Evening Brief – 03.15.24
Still Soaring
Money-market fund assets rose to a new record high for the third week in a row, even as equity prices continued their advance, adding $31 billion to $6.11 trillion (more than $100 billion in three weeks), according to Investment Company Institute data.
In a breakdown for the week ending March 13, government funds, which invest largely in securities such as Treasury bills, repurchase agreements, and agency debt, saw assets grow to $4.97 trillion, up $34.3 billion.

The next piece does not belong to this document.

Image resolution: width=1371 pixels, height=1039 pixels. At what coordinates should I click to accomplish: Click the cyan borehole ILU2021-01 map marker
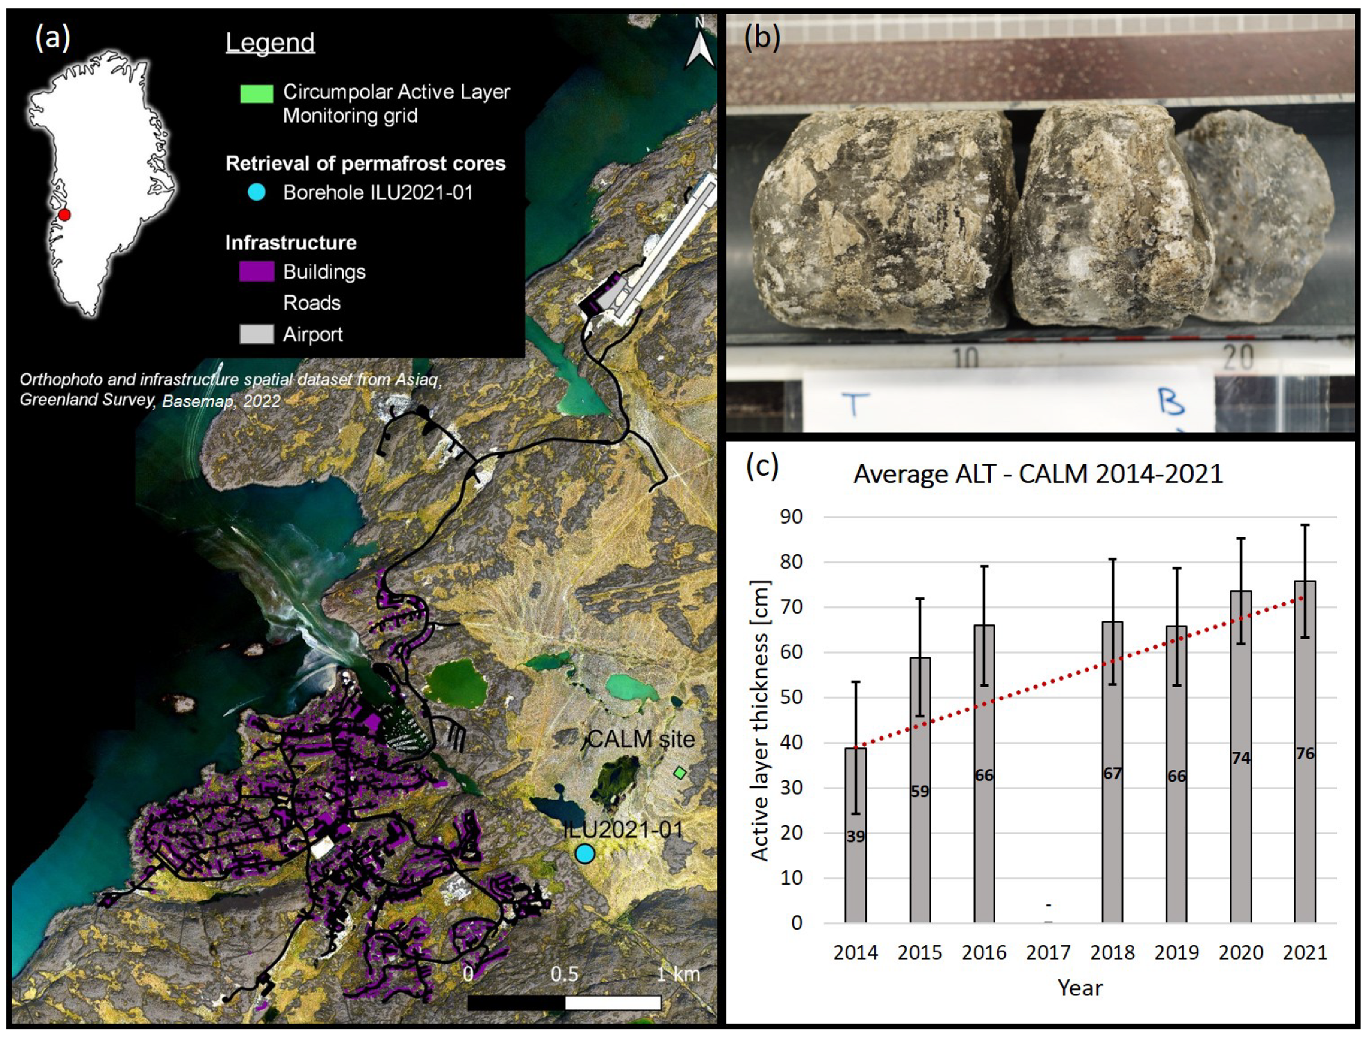585,854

Prime funds, which typically invest in higher-risk assets such as commercial paper, saw assets dip to $1.016 trillion, a $3.33 billion drop, owing to a flight from the institutional sector. Institutional funds received a significant $23.5 billion inflow, while retail funds received $7.8 billion. Institutional funds received a significant $23.5 billion inflow, while retail funds received $7.8 billion.
Meanwhile, the Federal Reserve’s balance sheet rose by $3.1 billion, the largest weekly increase since the middle of January. Quantitative tightening continued, although at a considerably slower pace, down only $2.85 billion last week.
For the time being, liquidity withdrawals from the Federal Reserve’s Reverse Repo facility have stabilized. The Fed’s bank reserves were steady this week, with the equity market cap as radically detached as it was in July of last year.
Lastly, the Fed’s bank bailout facility (BTFP) has issued its final (1-year term) loan on March 11. The facility’s final week saw an increase of more than $3 billion, reaching $167 billion, which remain in the facility and will begin to mature soon; within the next four weeks, $79 billion of those loans will mature, forcing banks to obtain more money to fill the gap.
So now one needs to keep an eye on the Discount Window for symptoms of trouble in the banking sector as it aims to get new funding.